Legong Lasem or Kraton Dance, this is classical dance, which is usually staged in the palace courtyard to entertain the king. Three girl dancers in colorful costumes perform it. Classical Legong enacts several traditional stories. The most common is the tale of the King of Lasem from the Malat, a collection of heroic romances. He is at war with another king, the father (or brother) of Princess Ranjasari. Lasem wants to marry the girl, but she detests him and tries to run away. Becoming lost in the forest, she is captured by Lasem, who imprisons her and goes out for a final assault against her family. He is attacked by a monstrous raven, which foretells his death.
The dramatics are enacted in elaborate and stylized pantomime. A third dancer called a tjondong or attendant accompanies the two little actresses. She sets the scene, presents the dancers with their fans and later plays the part of the raven.
Legong is a classical Balinese dance group that has so many and very complex motion tied with percussion accompaniment structures said to be the influence of gambuh. The word comes from the word Legong itself, consisting of “Leg” which means a elastic or flexible dance, and “Gong” which means or refers to the gamelan.
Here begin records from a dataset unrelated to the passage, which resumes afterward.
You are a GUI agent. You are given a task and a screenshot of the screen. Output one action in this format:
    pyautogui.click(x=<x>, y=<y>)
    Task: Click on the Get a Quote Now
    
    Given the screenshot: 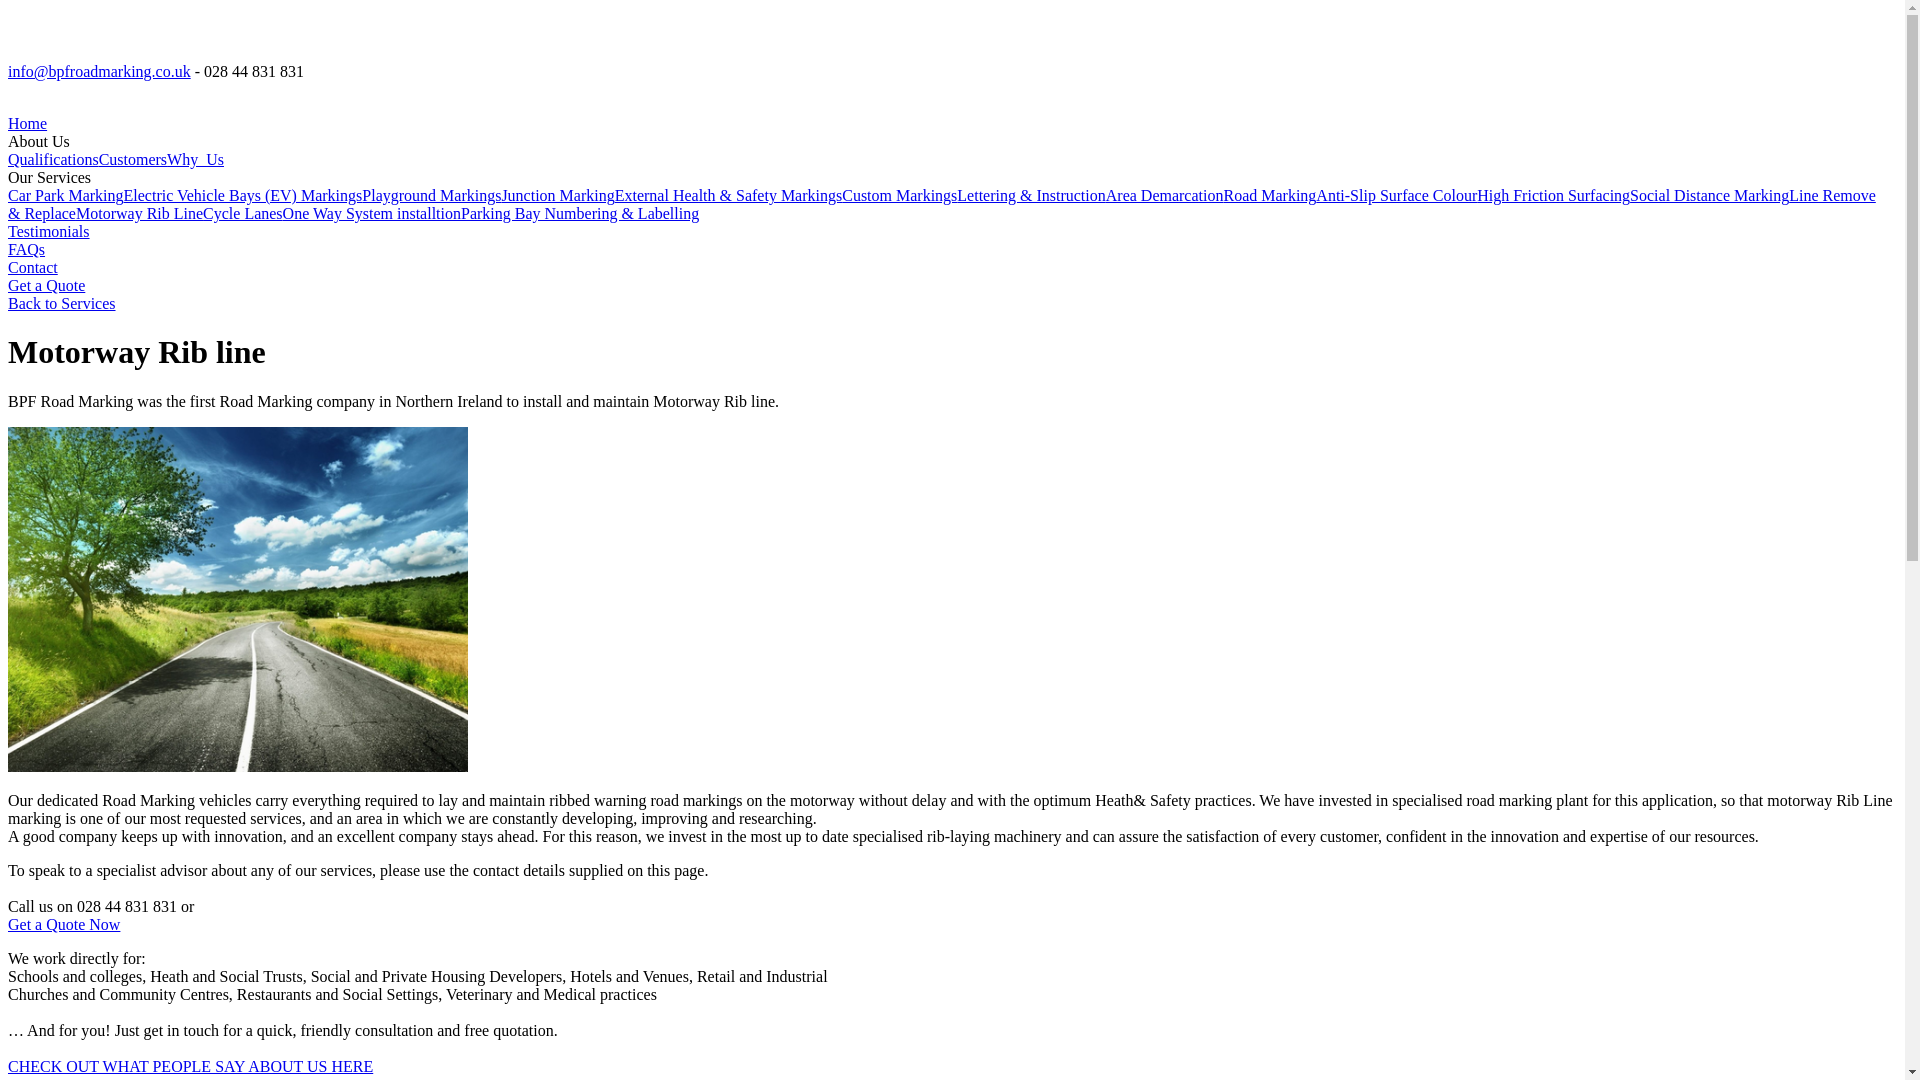 What is the action you would take?
    pyautogui.click(x=63, y=924)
Legong thus implies a bound dance (especially its accentuation) by the accompanying gamelan. The gamelan that is used to accompany the dance is called the Gamelan Semar Legong Pagulingan.
Legong probably originated in the 19th century as royal entertainment. Legend has it that a prince of Sukawati fell ill and had a vivid dream in which two maidens danced to gamelan music. When he recovered, he arranged for such dances to be performed in reality.